- **Dataset**:
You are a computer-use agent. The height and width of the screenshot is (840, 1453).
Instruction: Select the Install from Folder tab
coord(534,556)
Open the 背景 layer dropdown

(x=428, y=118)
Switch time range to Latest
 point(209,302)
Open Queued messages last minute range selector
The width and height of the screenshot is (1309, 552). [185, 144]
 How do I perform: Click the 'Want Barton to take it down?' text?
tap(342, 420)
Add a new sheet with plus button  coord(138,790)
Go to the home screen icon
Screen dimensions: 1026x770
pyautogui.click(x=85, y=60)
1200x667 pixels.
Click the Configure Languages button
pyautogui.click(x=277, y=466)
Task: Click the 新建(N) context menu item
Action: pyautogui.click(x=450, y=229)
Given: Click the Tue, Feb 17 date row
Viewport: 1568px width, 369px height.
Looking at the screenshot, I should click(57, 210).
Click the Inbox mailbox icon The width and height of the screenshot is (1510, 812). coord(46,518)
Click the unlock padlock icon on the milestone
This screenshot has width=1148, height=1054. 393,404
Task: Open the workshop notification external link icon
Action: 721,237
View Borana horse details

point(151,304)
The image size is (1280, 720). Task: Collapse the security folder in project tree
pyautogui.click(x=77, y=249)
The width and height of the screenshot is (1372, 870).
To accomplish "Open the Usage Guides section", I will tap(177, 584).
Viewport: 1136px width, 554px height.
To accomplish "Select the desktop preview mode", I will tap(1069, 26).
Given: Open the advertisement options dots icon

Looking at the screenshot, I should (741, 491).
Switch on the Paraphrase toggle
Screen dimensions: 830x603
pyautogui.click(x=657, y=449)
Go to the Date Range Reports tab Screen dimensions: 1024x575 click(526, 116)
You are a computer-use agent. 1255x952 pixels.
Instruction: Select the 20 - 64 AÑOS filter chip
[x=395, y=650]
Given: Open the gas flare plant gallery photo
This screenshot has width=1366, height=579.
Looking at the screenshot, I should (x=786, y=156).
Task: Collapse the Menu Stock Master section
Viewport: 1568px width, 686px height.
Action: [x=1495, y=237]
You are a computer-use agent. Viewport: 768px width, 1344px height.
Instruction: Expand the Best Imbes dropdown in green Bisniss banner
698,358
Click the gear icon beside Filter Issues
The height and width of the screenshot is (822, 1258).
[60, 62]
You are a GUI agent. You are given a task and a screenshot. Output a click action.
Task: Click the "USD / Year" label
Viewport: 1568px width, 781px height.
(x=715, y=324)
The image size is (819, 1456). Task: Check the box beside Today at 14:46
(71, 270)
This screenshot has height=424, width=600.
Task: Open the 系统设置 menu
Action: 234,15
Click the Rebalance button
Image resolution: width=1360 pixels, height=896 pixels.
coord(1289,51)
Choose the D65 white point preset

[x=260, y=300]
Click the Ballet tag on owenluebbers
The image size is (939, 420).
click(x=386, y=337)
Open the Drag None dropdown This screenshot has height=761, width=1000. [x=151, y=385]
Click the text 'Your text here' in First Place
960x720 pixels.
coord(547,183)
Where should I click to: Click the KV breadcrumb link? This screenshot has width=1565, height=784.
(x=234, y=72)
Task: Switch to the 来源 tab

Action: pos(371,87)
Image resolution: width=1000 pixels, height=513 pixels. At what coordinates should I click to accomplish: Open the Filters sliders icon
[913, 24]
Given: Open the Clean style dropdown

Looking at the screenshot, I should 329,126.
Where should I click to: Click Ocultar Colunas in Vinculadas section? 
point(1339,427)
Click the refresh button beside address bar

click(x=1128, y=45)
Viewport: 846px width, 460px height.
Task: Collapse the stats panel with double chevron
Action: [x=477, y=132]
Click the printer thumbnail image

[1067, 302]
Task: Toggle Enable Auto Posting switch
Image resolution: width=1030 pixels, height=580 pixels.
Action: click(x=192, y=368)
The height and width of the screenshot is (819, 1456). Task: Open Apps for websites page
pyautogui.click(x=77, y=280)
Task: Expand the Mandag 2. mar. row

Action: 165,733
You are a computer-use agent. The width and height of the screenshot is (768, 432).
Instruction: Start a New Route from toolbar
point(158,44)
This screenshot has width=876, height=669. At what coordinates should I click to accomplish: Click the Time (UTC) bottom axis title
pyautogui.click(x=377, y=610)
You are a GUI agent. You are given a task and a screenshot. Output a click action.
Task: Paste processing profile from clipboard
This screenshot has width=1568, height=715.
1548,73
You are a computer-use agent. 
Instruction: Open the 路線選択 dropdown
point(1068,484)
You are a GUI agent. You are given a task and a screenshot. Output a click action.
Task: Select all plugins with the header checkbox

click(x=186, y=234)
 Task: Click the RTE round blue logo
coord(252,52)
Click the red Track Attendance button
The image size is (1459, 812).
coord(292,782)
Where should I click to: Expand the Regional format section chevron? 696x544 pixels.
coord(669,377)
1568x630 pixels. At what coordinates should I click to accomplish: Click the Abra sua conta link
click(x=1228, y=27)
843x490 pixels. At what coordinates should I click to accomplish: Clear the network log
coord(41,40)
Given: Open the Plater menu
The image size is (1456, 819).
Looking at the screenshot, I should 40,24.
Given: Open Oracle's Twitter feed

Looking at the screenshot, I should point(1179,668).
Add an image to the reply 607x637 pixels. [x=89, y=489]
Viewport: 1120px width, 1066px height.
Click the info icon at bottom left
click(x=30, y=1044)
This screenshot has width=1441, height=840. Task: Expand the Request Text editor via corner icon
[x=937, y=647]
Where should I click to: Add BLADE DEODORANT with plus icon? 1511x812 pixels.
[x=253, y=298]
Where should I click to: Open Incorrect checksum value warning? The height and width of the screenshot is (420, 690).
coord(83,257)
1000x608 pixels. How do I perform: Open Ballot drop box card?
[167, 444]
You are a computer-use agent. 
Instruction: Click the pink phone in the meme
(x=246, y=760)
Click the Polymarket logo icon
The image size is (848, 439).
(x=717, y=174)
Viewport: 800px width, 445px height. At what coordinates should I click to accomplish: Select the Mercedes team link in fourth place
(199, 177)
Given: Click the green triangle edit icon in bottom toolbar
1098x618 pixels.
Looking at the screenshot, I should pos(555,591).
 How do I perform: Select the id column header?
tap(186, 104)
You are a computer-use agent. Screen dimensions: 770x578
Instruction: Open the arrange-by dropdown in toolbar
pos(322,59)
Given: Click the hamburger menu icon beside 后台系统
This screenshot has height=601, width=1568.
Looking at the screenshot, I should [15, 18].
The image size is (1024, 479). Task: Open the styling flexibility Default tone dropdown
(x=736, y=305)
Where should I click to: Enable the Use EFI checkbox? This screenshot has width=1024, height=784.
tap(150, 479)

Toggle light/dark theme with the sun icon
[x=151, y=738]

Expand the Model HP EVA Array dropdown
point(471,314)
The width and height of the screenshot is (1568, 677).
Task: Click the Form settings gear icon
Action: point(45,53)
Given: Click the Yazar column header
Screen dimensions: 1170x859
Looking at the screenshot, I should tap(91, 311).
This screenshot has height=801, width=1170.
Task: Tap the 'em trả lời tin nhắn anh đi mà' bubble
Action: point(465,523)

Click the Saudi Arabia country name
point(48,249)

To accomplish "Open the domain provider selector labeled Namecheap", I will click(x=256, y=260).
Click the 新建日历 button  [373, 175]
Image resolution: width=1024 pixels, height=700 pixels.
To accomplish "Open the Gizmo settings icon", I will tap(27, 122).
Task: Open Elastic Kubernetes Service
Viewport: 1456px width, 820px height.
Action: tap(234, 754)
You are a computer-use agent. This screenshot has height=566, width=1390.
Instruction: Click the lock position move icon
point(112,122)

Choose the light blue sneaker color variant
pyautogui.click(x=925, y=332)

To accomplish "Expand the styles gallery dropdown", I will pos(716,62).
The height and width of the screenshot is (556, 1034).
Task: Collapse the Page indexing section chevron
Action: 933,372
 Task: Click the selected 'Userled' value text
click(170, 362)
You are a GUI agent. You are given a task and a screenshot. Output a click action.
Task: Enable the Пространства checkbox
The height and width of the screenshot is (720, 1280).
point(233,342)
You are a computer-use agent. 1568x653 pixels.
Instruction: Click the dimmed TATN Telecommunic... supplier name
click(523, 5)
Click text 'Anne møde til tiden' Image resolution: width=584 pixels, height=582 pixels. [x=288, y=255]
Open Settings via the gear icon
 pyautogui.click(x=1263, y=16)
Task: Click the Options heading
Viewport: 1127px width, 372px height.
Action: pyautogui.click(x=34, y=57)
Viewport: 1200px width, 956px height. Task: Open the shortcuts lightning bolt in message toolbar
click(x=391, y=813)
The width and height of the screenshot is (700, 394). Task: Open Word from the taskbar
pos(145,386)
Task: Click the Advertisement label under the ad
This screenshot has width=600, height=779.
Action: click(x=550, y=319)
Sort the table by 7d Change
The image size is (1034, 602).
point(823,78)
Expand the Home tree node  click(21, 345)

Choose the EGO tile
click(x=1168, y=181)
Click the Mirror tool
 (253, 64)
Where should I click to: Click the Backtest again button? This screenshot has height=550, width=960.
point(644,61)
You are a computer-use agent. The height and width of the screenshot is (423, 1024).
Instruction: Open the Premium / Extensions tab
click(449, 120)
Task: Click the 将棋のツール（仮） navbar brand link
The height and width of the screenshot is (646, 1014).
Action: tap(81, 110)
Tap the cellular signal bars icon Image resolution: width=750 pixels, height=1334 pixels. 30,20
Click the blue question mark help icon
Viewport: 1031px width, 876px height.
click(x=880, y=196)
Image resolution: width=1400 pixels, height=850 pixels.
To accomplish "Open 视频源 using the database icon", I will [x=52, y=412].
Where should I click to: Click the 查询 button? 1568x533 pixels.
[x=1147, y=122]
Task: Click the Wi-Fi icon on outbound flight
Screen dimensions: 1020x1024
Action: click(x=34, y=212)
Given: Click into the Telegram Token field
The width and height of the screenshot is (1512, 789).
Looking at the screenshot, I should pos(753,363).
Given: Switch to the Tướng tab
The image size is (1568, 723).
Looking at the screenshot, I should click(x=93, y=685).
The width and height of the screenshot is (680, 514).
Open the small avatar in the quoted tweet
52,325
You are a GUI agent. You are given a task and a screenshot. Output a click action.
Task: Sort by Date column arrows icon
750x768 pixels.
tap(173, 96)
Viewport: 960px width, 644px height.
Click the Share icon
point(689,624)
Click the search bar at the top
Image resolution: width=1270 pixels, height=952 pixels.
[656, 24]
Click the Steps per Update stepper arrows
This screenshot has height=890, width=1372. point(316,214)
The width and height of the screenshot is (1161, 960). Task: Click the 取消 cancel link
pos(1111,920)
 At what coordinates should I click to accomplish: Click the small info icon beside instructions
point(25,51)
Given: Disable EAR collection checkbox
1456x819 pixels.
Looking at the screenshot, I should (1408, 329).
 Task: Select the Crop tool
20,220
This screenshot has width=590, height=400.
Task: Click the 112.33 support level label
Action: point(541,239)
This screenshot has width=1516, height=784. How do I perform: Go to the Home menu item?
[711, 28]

- **Exercise objective**: Reproduce the entries above precisely, from the line with "The width and height of the screenshot is (1161, 960)." to the line with "point(25,51)".

- **Final result**:
The width and height of the screenshot is (1161, 960). Task: Click the 取消 cancel link
pos(1111,920)
 At what coordinates should I click to accomplish: Click the small info icon beside instructions
point(25,51)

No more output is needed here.